The case had been closely watched by a number of professional women's organizations nationwide. Many predicted that the verdict would reinforce workplace protections for women in academia, the sciences and other professions in which apprentice-type jobs are a key to advancement.

"This has very broad applications to a type of discrimination that hasn't been well-litigated," said Georgetown University law professor Gary Peller, who specializes in discrimination issues. He likened it to successful legal challenges to private men's clubs.

"It's clearly understood now that a lot of business occurs at those clubs -- the relationship between mentoring and researchers is very similar," he said.

The Jensvold case is one of several against the National Institutes of Health (NIH) and its affiliates. Those cases have drawn national attention to allegations of sex discrimination at the prestigious medical and research center.

"It's a moral victory not only for women at NIH but for women in general who have such difficulties getting fair treatment," said Kim Gandy, executive vice president of the National Organization for Women.

Dr. Jensvold, 37, who is now in private practice in Bethesda and Washington, D.C., yesterday said she was thrilled by the decision of the jury of five women and three men. "I hope the finding in this case helps NIH and others to conclude it is better to deal with these problems than stonewall them."

Although she had asked for unspecified damages for injury to her professional reputation, the jury offered only $1. Dr.
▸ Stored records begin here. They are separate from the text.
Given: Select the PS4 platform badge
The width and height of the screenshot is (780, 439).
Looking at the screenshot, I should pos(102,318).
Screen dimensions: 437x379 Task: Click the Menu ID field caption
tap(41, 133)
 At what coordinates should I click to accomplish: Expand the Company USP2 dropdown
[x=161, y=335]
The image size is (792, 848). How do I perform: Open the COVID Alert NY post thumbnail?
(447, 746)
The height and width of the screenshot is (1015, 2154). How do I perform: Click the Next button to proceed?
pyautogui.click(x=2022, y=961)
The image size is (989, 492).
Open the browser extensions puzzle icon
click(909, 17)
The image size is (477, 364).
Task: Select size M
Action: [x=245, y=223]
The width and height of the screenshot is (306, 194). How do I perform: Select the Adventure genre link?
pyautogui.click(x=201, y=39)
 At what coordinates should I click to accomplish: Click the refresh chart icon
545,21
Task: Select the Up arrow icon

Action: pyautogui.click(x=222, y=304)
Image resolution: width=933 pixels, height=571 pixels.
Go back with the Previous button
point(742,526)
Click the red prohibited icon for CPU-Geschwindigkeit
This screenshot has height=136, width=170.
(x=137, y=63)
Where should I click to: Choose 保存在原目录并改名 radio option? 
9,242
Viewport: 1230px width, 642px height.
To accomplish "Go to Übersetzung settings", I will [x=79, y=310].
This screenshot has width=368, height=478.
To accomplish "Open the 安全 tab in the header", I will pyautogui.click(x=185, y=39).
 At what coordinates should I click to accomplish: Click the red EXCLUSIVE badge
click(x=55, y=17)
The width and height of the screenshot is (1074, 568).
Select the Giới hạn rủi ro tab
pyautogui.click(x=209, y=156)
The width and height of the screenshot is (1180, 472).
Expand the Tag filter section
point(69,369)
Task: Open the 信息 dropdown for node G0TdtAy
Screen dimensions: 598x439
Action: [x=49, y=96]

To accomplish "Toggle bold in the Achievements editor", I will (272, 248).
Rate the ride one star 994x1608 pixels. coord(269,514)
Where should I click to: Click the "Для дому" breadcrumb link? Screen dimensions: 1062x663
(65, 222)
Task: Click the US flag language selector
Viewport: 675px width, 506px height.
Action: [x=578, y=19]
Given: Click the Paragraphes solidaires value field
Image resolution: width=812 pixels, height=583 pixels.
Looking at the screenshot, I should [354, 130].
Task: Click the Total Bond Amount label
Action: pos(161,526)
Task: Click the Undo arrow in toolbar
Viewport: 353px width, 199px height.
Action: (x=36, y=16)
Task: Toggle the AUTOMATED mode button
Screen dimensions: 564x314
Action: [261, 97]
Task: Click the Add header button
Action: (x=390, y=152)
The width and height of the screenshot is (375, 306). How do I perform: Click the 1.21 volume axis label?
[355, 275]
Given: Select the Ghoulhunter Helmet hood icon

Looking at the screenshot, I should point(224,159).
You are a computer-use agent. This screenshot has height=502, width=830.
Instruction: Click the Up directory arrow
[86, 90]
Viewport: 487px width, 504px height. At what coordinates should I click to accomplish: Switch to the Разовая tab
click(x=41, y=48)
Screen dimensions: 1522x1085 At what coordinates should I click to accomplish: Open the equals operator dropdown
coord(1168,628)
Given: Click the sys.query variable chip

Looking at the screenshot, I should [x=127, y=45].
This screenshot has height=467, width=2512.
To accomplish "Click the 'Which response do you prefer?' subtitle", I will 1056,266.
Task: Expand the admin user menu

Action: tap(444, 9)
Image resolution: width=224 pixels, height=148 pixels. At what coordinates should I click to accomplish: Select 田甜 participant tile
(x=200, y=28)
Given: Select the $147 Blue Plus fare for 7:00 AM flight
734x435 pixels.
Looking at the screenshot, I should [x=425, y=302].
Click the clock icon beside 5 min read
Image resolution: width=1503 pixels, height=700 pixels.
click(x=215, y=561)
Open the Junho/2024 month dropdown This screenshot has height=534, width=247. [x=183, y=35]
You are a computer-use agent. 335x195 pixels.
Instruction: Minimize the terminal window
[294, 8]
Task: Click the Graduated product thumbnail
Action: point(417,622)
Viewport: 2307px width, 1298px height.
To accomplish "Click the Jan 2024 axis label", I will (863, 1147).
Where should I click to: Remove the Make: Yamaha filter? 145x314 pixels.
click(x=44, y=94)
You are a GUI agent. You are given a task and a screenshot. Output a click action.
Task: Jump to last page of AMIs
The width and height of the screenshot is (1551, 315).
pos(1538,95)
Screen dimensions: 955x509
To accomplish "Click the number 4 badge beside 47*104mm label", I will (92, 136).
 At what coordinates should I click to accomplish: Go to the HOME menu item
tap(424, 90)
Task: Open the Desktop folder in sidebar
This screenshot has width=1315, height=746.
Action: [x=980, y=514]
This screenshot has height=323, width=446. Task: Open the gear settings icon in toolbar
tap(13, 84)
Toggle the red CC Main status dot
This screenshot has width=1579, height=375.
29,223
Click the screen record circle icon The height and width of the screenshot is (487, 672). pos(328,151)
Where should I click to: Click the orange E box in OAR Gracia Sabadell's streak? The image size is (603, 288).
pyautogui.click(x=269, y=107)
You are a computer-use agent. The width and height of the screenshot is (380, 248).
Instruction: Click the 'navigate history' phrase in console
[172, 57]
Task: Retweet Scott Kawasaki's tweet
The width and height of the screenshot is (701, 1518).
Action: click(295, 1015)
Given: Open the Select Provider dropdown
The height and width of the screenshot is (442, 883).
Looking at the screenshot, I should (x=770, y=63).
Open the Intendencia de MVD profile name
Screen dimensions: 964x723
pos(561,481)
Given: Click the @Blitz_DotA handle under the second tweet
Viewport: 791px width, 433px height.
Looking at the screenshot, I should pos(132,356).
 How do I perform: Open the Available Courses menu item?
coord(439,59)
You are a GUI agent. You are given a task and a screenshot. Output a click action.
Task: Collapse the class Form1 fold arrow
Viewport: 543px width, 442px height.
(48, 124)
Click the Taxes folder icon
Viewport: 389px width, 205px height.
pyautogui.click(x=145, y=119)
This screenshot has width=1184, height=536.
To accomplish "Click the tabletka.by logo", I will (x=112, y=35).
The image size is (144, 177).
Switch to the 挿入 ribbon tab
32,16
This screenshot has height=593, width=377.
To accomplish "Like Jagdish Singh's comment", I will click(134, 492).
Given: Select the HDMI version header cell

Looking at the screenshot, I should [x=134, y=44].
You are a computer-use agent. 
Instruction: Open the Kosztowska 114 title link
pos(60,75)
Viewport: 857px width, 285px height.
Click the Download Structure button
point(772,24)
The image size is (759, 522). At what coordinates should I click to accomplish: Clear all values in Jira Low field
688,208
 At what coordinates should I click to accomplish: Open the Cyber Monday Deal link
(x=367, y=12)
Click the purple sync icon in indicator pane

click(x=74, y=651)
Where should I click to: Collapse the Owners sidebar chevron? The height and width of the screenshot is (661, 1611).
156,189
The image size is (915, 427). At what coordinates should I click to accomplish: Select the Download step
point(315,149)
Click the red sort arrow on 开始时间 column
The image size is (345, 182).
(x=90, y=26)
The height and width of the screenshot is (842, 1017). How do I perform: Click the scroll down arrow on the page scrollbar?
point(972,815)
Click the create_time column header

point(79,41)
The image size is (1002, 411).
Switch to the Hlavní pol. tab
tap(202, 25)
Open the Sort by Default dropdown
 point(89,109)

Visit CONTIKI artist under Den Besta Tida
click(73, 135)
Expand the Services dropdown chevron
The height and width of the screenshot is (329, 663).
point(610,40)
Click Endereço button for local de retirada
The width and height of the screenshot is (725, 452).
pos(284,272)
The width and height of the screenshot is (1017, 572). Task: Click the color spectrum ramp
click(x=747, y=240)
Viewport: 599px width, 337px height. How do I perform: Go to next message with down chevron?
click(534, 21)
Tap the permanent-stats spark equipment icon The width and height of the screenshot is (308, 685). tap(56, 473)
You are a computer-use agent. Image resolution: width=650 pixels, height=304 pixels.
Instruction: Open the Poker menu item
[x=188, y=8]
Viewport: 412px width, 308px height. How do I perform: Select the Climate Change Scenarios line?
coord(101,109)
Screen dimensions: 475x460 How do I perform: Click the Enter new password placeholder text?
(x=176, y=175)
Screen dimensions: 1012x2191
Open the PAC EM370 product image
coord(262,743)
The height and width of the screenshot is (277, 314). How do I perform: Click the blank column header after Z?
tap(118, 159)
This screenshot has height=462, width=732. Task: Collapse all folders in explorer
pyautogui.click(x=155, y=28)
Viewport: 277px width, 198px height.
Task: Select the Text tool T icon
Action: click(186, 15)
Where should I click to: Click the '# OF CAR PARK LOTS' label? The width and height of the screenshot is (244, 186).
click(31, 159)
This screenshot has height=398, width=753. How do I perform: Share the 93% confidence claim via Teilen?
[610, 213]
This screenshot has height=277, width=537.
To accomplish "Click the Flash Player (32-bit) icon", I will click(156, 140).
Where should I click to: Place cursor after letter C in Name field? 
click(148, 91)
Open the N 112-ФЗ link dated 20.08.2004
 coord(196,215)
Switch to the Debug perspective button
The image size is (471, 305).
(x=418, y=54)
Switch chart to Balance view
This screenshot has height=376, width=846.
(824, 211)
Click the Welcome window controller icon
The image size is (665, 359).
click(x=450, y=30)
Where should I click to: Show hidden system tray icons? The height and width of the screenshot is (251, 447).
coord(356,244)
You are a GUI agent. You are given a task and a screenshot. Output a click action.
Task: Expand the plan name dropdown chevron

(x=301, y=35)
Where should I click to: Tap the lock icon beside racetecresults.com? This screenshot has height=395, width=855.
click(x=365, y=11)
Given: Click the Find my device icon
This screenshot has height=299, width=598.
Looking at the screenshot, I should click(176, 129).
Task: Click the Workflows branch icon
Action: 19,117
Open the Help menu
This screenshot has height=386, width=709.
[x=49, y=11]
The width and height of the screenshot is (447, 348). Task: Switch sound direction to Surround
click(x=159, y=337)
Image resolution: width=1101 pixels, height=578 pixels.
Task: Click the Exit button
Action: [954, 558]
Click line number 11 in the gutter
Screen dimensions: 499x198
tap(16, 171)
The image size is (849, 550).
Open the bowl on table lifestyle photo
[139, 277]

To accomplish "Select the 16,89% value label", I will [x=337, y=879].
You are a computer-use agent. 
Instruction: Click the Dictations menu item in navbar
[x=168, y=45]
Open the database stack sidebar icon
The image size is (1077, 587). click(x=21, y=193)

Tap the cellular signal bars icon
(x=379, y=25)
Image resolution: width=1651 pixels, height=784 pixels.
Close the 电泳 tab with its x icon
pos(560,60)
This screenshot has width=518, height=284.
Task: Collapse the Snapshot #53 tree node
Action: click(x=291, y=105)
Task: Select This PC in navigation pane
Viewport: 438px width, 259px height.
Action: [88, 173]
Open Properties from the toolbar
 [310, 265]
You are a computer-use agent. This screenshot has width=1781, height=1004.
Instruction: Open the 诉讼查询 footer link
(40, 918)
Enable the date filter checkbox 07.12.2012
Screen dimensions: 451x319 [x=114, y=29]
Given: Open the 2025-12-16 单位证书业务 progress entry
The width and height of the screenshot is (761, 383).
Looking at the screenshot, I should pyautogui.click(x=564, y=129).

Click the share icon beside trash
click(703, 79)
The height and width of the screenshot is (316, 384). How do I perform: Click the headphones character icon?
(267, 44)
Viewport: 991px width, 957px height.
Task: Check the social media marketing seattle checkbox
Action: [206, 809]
Jensvold's attorney, Lynne Bernabei, said she is considering moving for a new trial on just the damage issue.

The jury in the case served in an advisory role to U.S. District

Judge Deborah K. Chasanow, who will issue a formal ruling.

But Ms. Bernabei said the jury's decision can be overturned only if the judge finds that a reasonable juror could not have concluded that discrimination and retaliation had occurred.

"We think that would be impossible to find," Ms. Bernabei said.

Dr. Jensvold arrived at the National Institute of Mental Health on a prestigious two-year fellowship in 1987. Her credentials included a degree from Johns Hopkins University's School of Medicine and a mention by the Association for Academic Psychiatry as one of the six "most promising" psychiatric residents in the United States.

Much of her suit was targeted at Dr. David Rubinow, her former supervisor. She claimed he assigned her to projects, then removed her from them, and discouraged her when she asked to work with him on review articles and other publications.

She testified that he criticized her for "not being dependent enough" on him and for being "attractive and competent." When she asked for a third year to complete work begun during her fellowship, he refused.

Dr. Rubinow strongly denied making any of the comments. Government lawyers argued that Dr. Jensvold had failed to set priorities and could not apply herself to finish her projects.